Inaugurada Casa Mortuária “incomum” em Sande Vila Nova

O projeto, invulgar, tem a assinatura do arquiteto vimaranense Filipe Vilas Boas, e foi inspirado na carapaça de um tatu.

© Eliseu Sampaio / Mais Guimarães

A Casa Mortuária de Sande Vila Nova foi inaugurada na tarde de sábado, 15 de junho, com a presença de Domingos Bragança, presidente da Câmara Municipal de Guimarães. O projeto, que foi financiado pela Câmara Municipal de Guimarães em mais de 60%, em 96 mil euros dos 182 mil que alí foram investidos, teve início no anterior mandato, e deu origem a uma infraestrutura “importante e necessária para Sande Vila Nova”, destacou o edil na inauguração.

© Eliseu Sampaio / Mais Guimarães

Domingos Bragança salientou a natureza dos projetos de arquitetura pública disruptivos, dizendo que provocam estranheza no início, mas que, mais tarde, acabam por ser bem aceites.

A referência vem a propósito do projeto realizado pelo arquiteto Filipe Vilas Boas, inspirado no mamífero americano tatu, que tem uma carapaça constituída por escamas sobrepostas, e que, a partir de agora, será um espaço que o presidente da câmara considera “muito importante e necessário”, para que o luto dos entes queridos que partem “possa ser feito nas condições materiais mais adequadas”.

O edil fez notar a beleza de todo o entorno, que possui uma zona ajardinada, que dialoga com a igreja e com o cemitério. “Continuaremos a fazer este tipo de investimentos, pois são muito necessários”, concluiu.

Tiago Rodrigues, presidente da união de freguesias de Sande Vila Nova e Sande São Clemente, disse que a freguesia “ansiava por este equipamento”, agradecendo à Câmara Municipal de Guimarães, ao anterior presidente de Junta, Bruno Falcão, e a todos os que trabalharam na obra. Para o presidente da UF, a “natureza polissémica do edifício presta-se a outras utilizações”.

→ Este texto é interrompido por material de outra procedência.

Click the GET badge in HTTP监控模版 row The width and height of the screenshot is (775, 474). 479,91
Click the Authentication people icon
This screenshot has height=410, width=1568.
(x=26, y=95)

© Eliseu Sampaio / Mais Guimarães

Já Filipe Vilas Boas, responsável pelo projeto de arquitetura, referiu ter-se inspirado também na ideia de um útero e com a pergunta “o que acontece depois da morte?”. O trabalho conceptual recorreu a uma morfologia disruptiva e apresenta linhas interiores que convergem em direção de quem partiu, dando a ideia de uma “pele” que pretende transmitir a ideia de “outra vida”, disse.